Listed entries Start Marker
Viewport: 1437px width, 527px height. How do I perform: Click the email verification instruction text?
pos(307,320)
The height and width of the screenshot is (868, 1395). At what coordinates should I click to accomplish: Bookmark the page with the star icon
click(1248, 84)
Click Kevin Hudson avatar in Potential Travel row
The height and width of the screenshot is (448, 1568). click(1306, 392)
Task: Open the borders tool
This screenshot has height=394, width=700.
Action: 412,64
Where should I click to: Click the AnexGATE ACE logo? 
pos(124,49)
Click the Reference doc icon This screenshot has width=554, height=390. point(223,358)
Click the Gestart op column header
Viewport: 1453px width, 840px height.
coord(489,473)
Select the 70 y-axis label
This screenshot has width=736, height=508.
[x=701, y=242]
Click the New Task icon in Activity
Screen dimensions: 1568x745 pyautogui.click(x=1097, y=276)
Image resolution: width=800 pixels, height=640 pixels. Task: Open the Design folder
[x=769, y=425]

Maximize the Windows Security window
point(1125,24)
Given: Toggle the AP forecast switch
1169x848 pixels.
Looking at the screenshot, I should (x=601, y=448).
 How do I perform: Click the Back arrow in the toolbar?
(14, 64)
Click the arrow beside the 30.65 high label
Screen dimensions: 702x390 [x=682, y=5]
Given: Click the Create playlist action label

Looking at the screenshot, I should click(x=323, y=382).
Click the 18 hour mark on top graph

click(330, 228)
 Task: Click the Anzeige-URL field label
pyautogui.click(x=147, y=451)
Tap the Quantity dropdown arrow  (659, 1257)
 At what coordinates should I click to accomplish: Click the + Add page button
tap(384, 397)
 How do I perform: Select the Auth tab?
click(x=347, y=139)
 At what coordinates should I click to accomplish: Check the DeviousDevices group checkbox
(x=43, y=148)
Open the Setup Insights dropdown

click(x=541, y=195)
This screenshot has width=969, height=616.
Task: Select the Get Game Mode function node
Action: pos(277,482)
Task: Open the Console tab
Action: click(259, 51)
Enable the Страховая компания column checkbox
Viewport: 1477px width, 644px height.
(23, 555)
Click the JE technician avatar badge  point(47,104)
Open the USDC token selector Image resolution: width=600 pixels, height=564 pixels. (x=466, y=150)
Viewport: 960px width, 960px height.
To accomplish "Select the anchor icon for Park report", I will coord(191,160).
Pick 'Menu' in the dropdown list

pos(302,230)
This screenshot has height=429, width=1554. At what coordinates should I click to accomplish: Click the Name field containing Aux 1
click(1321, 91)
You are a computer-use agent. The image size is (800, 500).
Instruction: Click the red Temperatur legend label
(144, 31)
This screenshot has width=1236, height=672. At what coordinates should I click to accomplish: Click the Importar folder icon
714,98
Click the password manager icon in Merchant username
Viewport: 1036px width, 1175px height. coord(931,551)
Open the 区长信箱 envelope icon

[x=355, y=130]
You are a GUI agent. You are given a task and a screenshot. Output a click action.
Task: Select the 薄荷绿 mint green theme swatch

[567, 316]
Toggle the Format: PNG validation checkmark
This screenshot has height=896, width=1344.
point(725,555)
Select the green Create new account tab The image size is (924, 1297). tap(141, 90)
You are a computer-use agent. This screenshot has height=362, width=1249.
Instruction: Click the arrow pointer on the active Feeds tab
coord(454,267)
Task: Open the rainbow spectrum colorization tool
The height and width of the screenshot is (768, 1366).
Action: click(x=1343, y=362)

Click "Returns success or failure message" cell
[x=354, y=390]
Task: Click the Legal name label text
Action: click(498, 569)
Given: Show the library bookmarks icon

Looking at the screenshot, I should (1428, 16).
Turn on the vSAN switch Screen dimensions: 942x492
Listed entries End Marker
## Goal of the exercise
The entries must all be transcribed exactly.

## Answer to this task
Viewport: 1437px width, 527px height. How do I perform: Click the email verification instruction text?
pos(307,320)
The height and width of the screenshot is (868, 1395). At what coordinates should I click to accomplish: Bookmark the page with the star icon
click(1248, 84)
Click Kevin Hudson avatar in Potential Travel row
The height and width of the screenshot is (448, 1568). click(1306, 392)
Task: Open the borders tool
This screenshot has height=394, width=700.
Action: 412,64
Where should I click to: Click the AnexGATE ACE logo? 
pos(124,49)
Click the Reference doc icon This screenshot has width=554, height=390. point(223,358)
Click the Gestart op column header
Viewport: 1453px width, 840px height.
coord(489,473)
Select the 70 y-axis label
This screenshot has width=736, height=508.
[x=701, y=242]
Click the New Task icon in Activity
Screen dimensions: 1568x745 pyautogui.click(x=1097, y=276)
Image resolution: width=800 pixels, height=640 pixels. Task: Open the Design folder
[x=769, y=425]

Maximize the Windows Security window
point(1125,24)
Given: Toggle the AP forecast switch
1169x848 pixels.
Looking at the screenshot, I should (x=601, y=448).
 How do I perform: Click the Back arrow in the toolbar?
(14, 64)
Click the arrow beside the 30.65 high label
Screen dimensions: 702x390 [x=682, y=5]
Given: Click the Create playlist action label

Looking at the screenshot, I should click(x=323, y=382).
Click the 18 hour mark on top graph

click(330, 228)
 Task: Click the Anzeige-URL field label
pyautogui.click(x=147, y=451)
Tap the Quantity dropdown arrow  (659, 1257)
 At what coordinates should I click to accomplish: Click the + Add page button
tap(384, 397)
 How do I perform: Select the Auth tab?
click(x=347, y=139)
 At what coordinates should I click to accomplish: Check the DeviousDevices group checkbox
(x=43, y=148)
Open the Setup Insights dropdown

click(x=541, y=195)
This screenshot has width=969, height=616.
Task: Select the Get Game Mode function node
Action: pos(277,482)
Task: Open the Console tab
Action: click(259, 51)
Enable the Страховая компания column checkbox
Viewport: 1477px width, 644px height.
(23, 555)
Click the JE technician avatar badge  point(47,104)
Open the USDC token selector Image resolution: width=600 pixels, height=564 pixels. (x=466, y=150)
Viewport: 960px width, 960px height.
To accomplish "Select the anchor icon for Park report", I will coord(191,160).
Pick 'Menu' in the dropdown list

pos(302,230)
This screenshot has height=429, width=1554. At what coordinates should I click to accomplish: Click the Name field containing Aux 1
click(1321, 91)
You are a computer-use agent. The image size is (800, 500).
Instruction: Click the red Temperatur legend label
(144, 31)
This screenshot has width=1236, height=672. At what coordinates should I click to accomplish: Click the Importar folder icon
714,98
Click the password manager icon in Merchant username
Viewport: 1036px width, 1175px height. coord(931,551)
Open the 区长信箱 envelope icon

[x=355, y=130]
You are a GUI agent. You are given a task and a screenshot. Output a click action.
Task: Select the 薄荷绿 mint green theme swatch

[567, 316]
Toggle the Format: PNG validation checkmark
This screenshot has height=896, width=1344.
point(725,555)
Select the green Create new account tab The image size is (924, 1297). tap(141, 90)
You are a computer-use agent. This screenshot has height=362, width=1249.
Instruction: Click the arrow pointer on the active Feeds tab
coord(454,267)
Task: Open the rainbow spectrum colorization tool
The height and width of the screenshot is (768, 1366).
Action: click(x=1343, y=362)

Click "Returns success or failure message" cell
[x=354, y=390]
Task: Click the Legal name label text
Action: click(498, 569)
Given: Show the library bookmarks icon

Looking at the screenshot, I should (1428, 16).
Turn on the vSAN switch Screen dimensions: 942x492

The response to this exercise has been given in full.